Projects

Genomics of Hodgkin and Non-Hodgkin Lymphoma

Background
Although Hodgkin lymphoma (HL) is relatively uncommon (~7000–7500 new cases diagnosed annually in the United States), it comprises ~10% of lymphomas in the western world. The treatment of HL is relatively successful. However, patients who relapse or are refractory to treatment have few secondary treatment options, and overall survival remains low in this patient population.

Objective
A better understanding of the pathobiology of this disease is an important clinical goal. This project aims to address these challenges by using cutting-edge genomic technologies to study Hodgkin lymphoma, which is defined by a rare malignant cell population. Traditional methods struggle with such cancers, leaving many aspects of its biology poorly understood.

Hodgkin Lymphoma

Deep exome coverage, validation rate, final variant count, and VAF per sample. A, Average per base coverage for targeted regions across each tumor and normal sample. B, A targeted orthogonal sequencing strategy (HaloPlex; Agilent) was used to validate all variants that passed filtering strategies for all samples (except for the hypermutated sample, for which a subset of variants were selected for validation—see Materials and Methods). The count of assayed variants that passed, failed, or were validated only in the HaloPlex tumor sample, is shown by sample as well as the number for which validation was not possible due to low tumor coverage or amplicon design failure. The overall count of variants that passed, failed, or received a “tumor only” validation status, excluding variants from HL-513 is shown at the right. Note: One patient (HL-584) did not have any variants pass filtering and review, therefore 30/31 patients were included in validation. C, Comparison of exome VAF and HaloPlex VAF is shown for samples with two or more variants. D, VAF and variant count for all variants across all samples used in all further analyses. Following each sample number is the number of HaloPlex discovered variants and exome discovered variants. In addition, a colored rectangle indicating the EBV stats (assessed using competitive alignment) is shown. Note: Variants from one patient failed validation (HL-157) and no further variants were called in de novo exercises. This patient was removed from all further analyses. In addition, the patient who did not have variants to validate, gained two variants in the de novo exercise and was included in the final cohort (HL-584).
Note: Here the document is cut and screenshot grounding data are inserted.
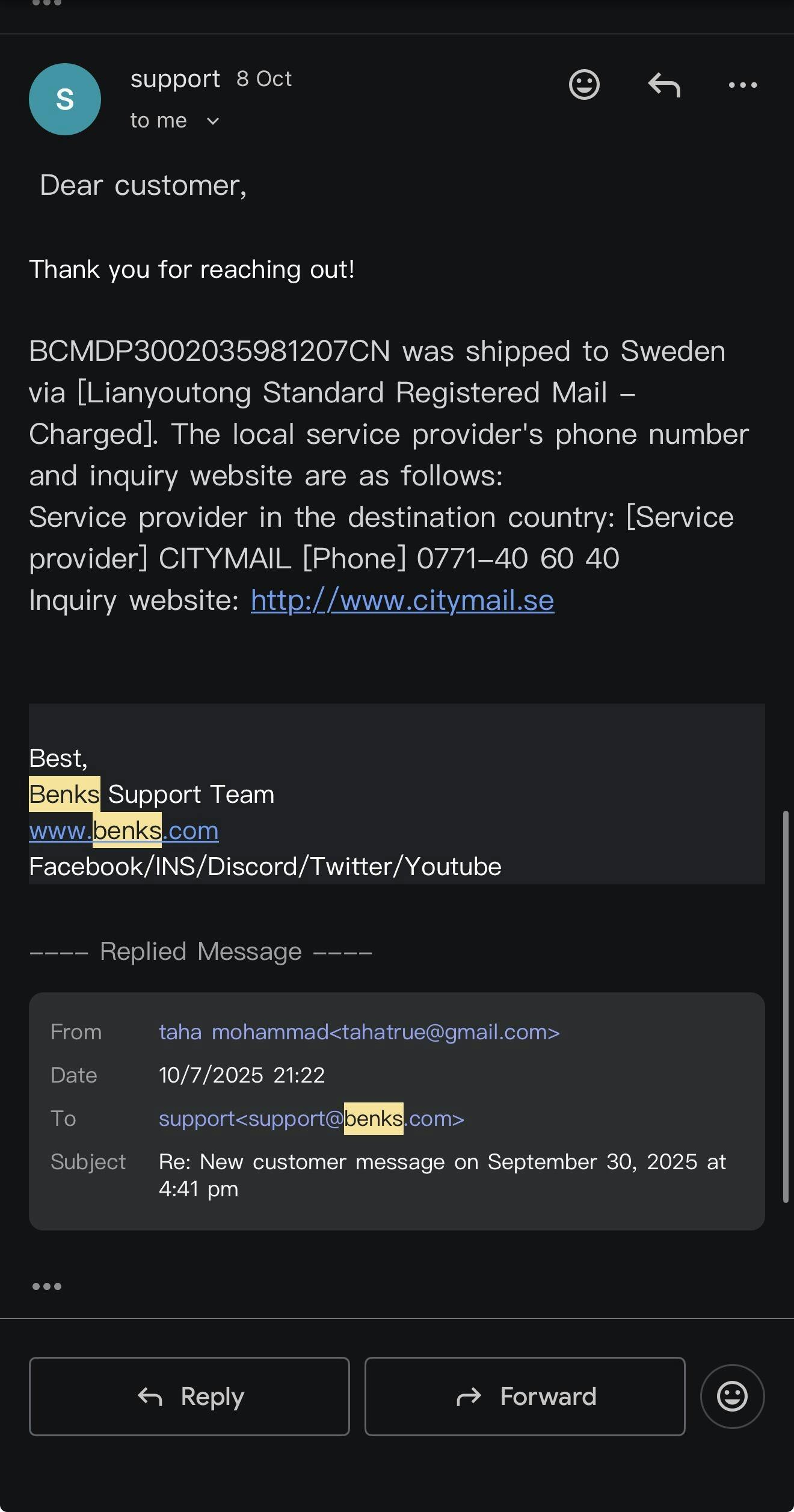Click the emoji reaction icon in header
The image size is (794, 1512).
pos(584,85)
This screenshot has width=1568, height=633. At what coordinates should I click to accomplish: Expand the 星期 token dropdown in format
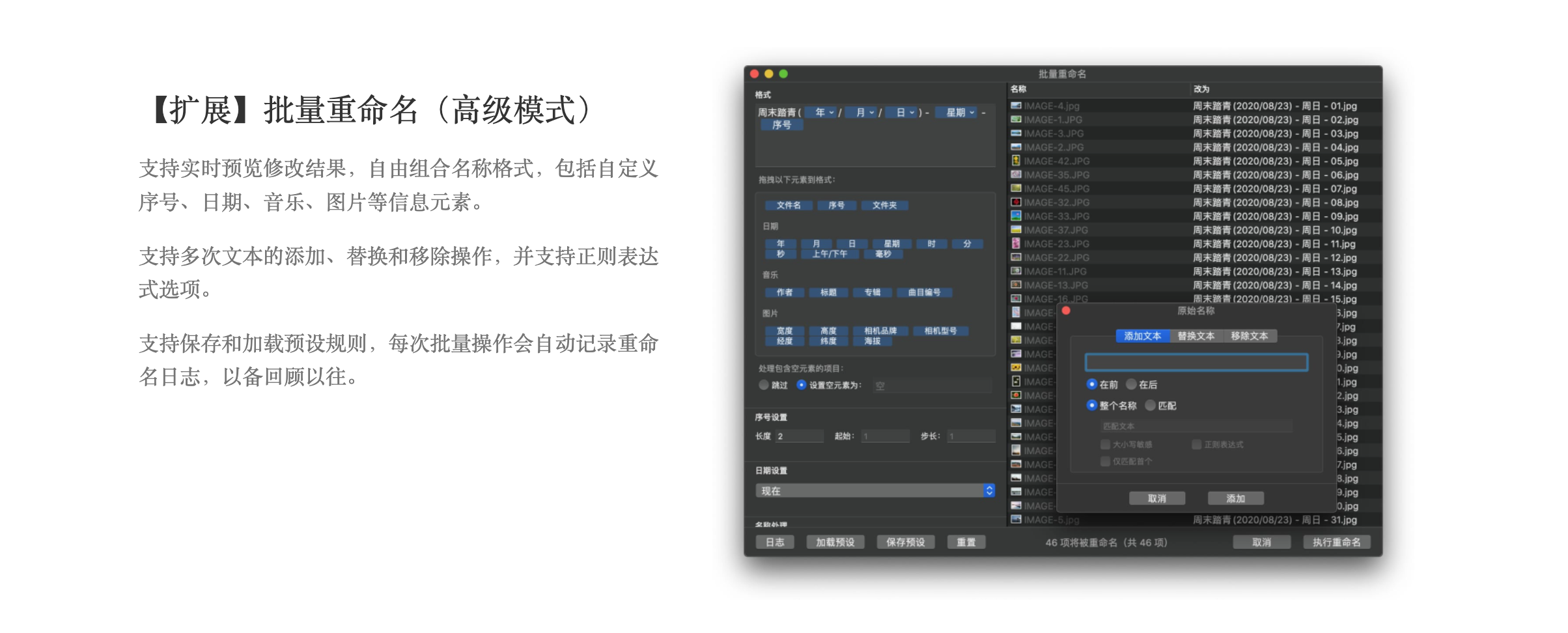click(960, 113)
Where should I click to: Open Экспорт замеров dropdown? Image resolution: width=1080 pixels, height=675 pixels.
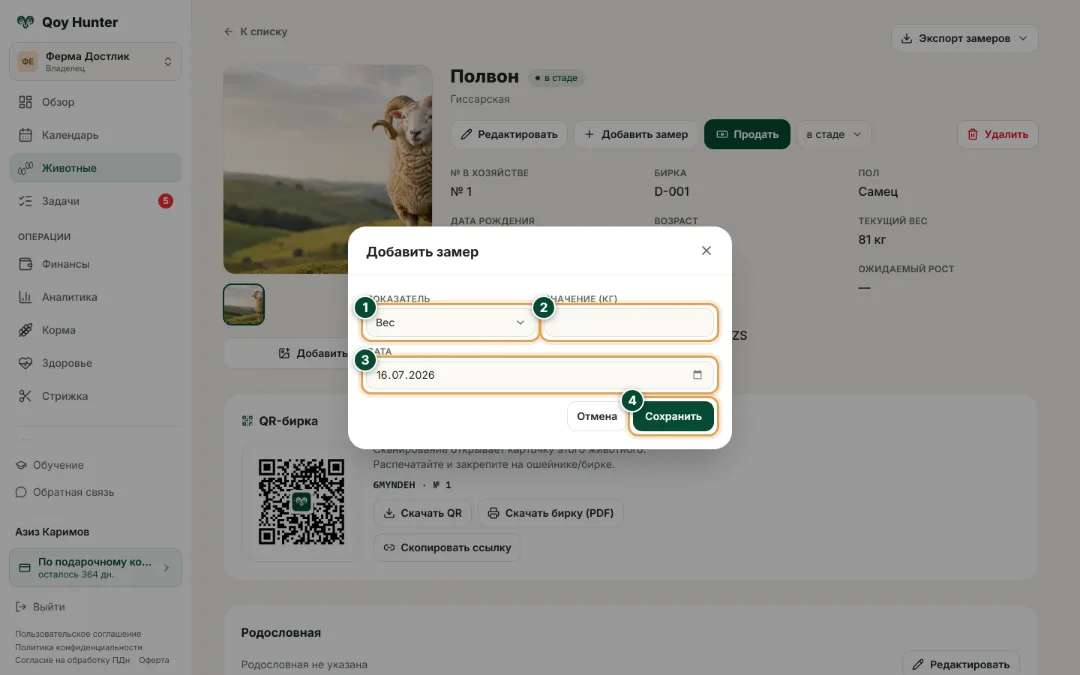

Health Disparities in Multiple Myeloma

Background
Multiple myeloma (MM) is a malignant proliferation of monoclonal plasma cells in bone marrow that accounts for 14% of all hematologic cancers and is essentially incurable. It is accepted that all MM is preceded by the benign expansion of clonal plasma cells called monoclonal gammopathy of undetermined significance (MGUS) or smoldering MM (SMM). When self-identified race is used, African Americans (AAs) have a twofold increase in risk for MM compared to European Americans (EAs) and are diagnosed at younger ages. Consistent with the increase in risk, AAs have a fourfold higher prevalence of MGUS, and MGUS often occurs at younger ages in AA patients.

Objective
Our research aims to elucidate the genomic, transcriptomic, and tumor microenvironment (TME) differences between multiple myeloma (MM) patients of European (EA) and African American (AA) descent that may explain some of the health disparities associated with this disease. Currently we are collaborating with Dr. Linda Baugh (Mayo Clinic Rochester) to study the tumor microenvironment in AA and EA MM patients.

Multiple Myeloma

Ancestry admixture proportion was calculated for each patient. The probability of ancestry from each of nine major geographical ancestral groups was determined using a support vector machine (SVM) with the HGDP as the reference panel. The percentage of ancestry from each global population for each patient is shown on the y-axis. The patients are grouped by their self-reported race.